= WORK TO COMPLETE =
Show all lines of the listing that contain the word "jammarine".

= RECORDS =
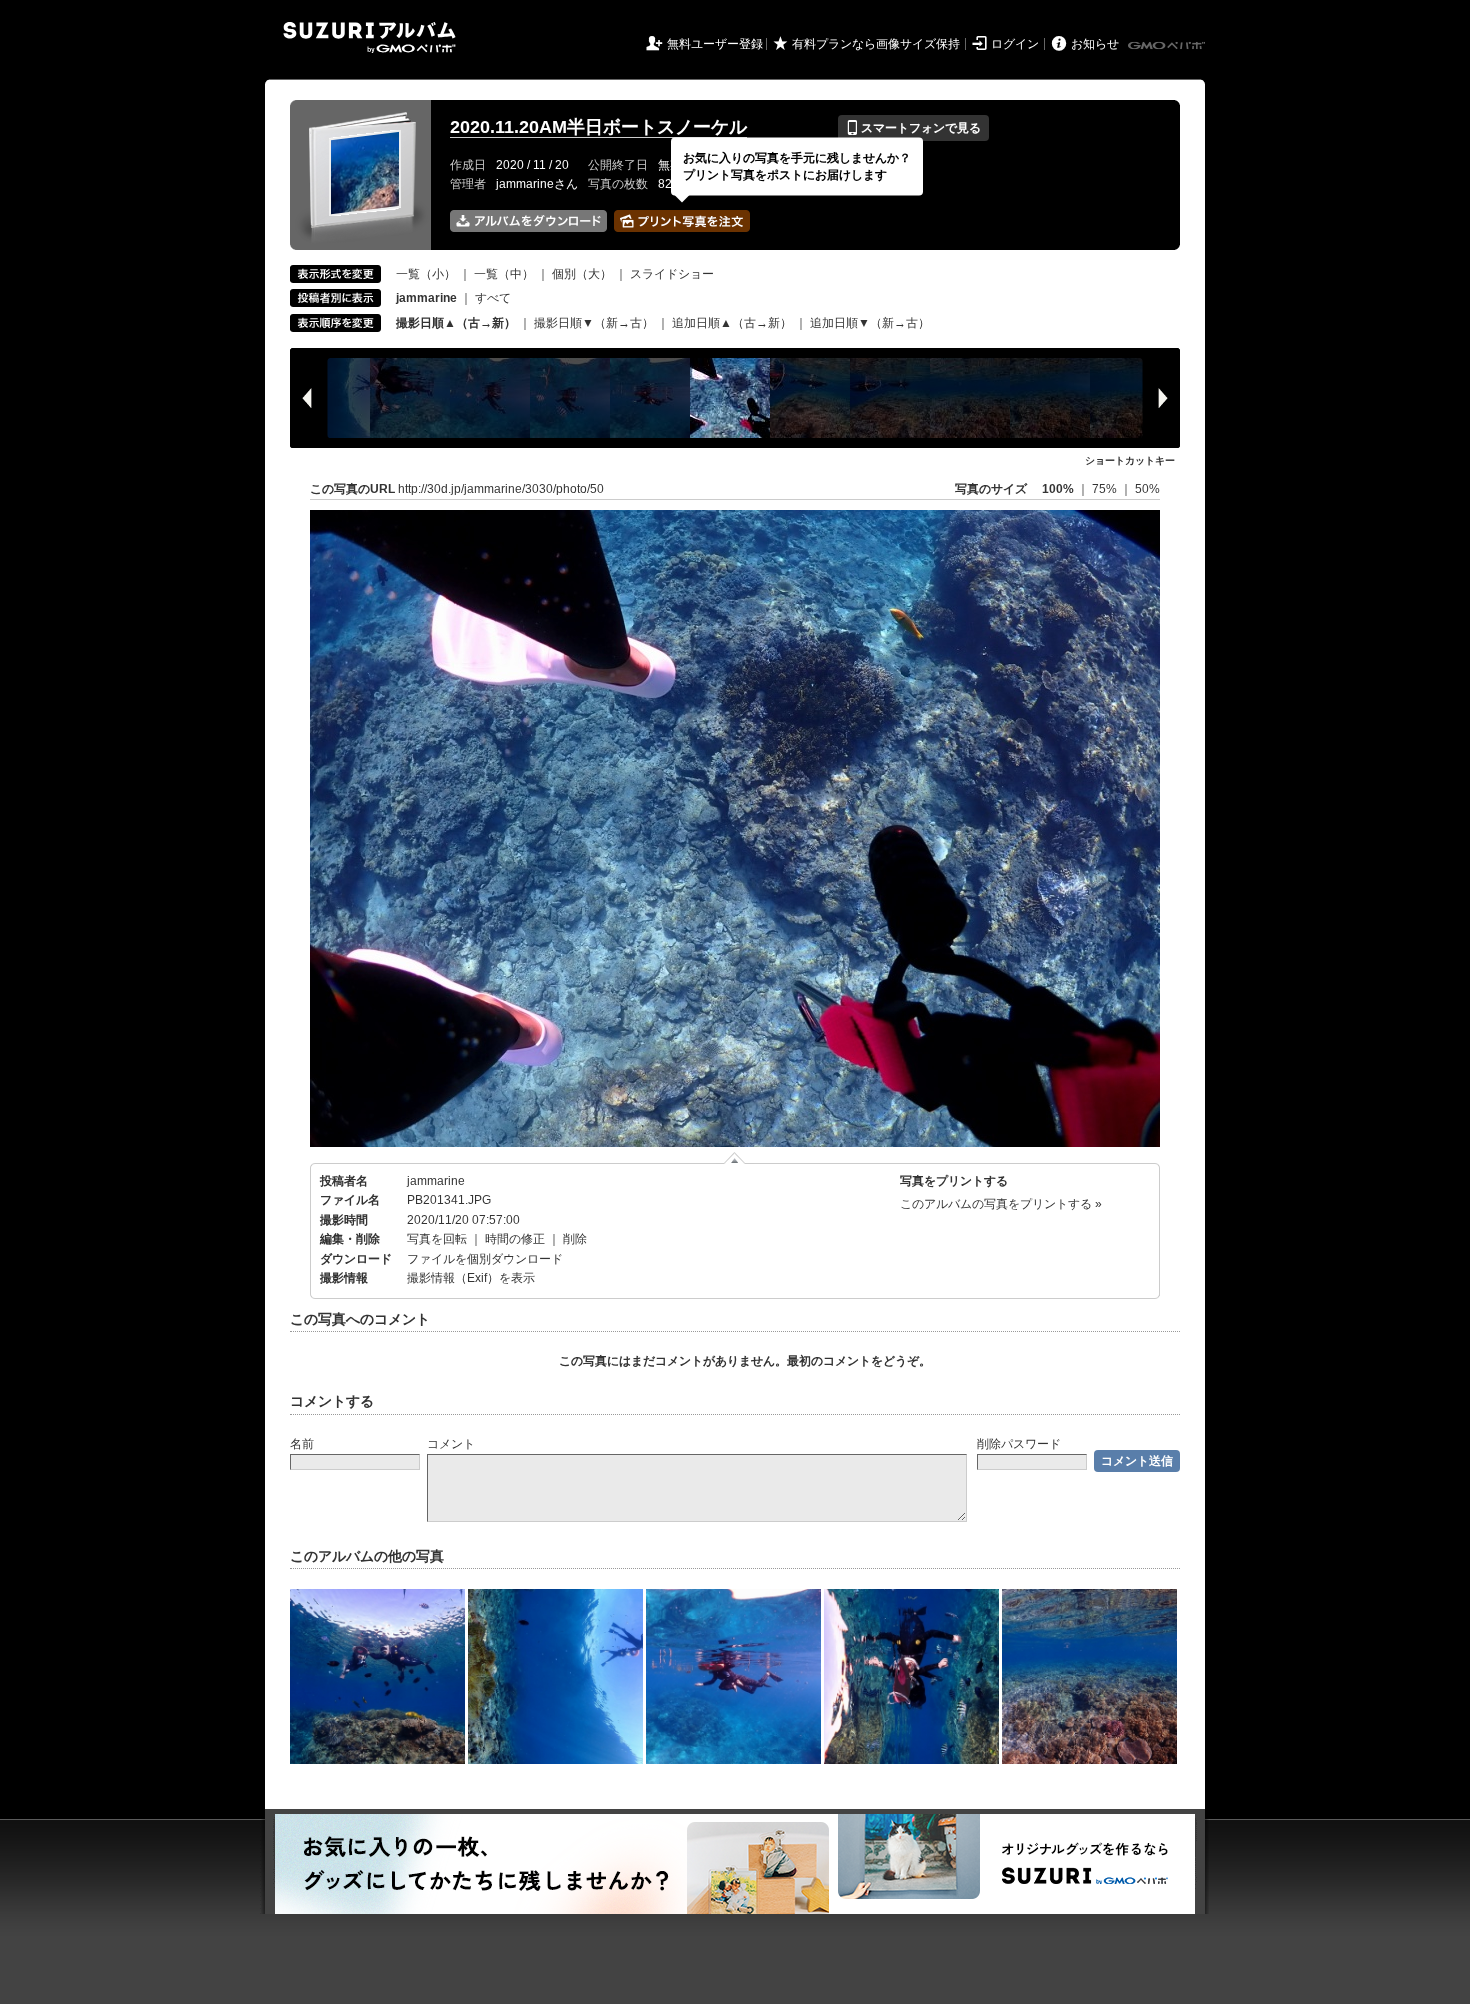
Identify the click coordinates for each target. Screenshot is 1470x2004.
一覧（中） (504, 274)
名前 (302, 1444)
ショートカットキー (1130, 460)
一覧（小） (426, 274)
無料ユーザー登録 (715, 44)
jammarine (436, 1181)
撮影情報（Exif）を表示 (471, 1278)
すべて (493, 298)
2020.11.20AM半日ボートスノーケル (598, 127)
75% (1106, 489)
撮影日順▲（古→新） (456, 323)
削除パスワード (1019, 1444)
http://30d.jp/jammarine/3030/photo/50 (501, 489)
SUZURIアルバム (369, 37)
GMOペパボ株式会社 (1168, 46)
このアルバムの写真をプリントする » (1001, 1204)
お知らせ (1095, 44)
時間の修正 (515, 1239)
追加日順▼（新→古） (870, 323)
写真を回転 (437, 1239)
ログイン (1015, 44)
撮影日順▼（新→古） (594, 323)
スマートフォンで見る (913, 128)
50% (1147, 489)
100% (1058, 489)
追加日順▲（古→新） (732, 323)
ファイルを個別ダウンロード (485, 1259)
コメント (451, 1444)
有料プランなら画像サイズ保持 (876, 44)
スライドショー (672, 274)
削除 (575, 1239)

= RESPONSE TO THE EXERCISE =
jammarine (436, 1181)
http://30d.jp/jammarine/3030/photo/50 (501, 489)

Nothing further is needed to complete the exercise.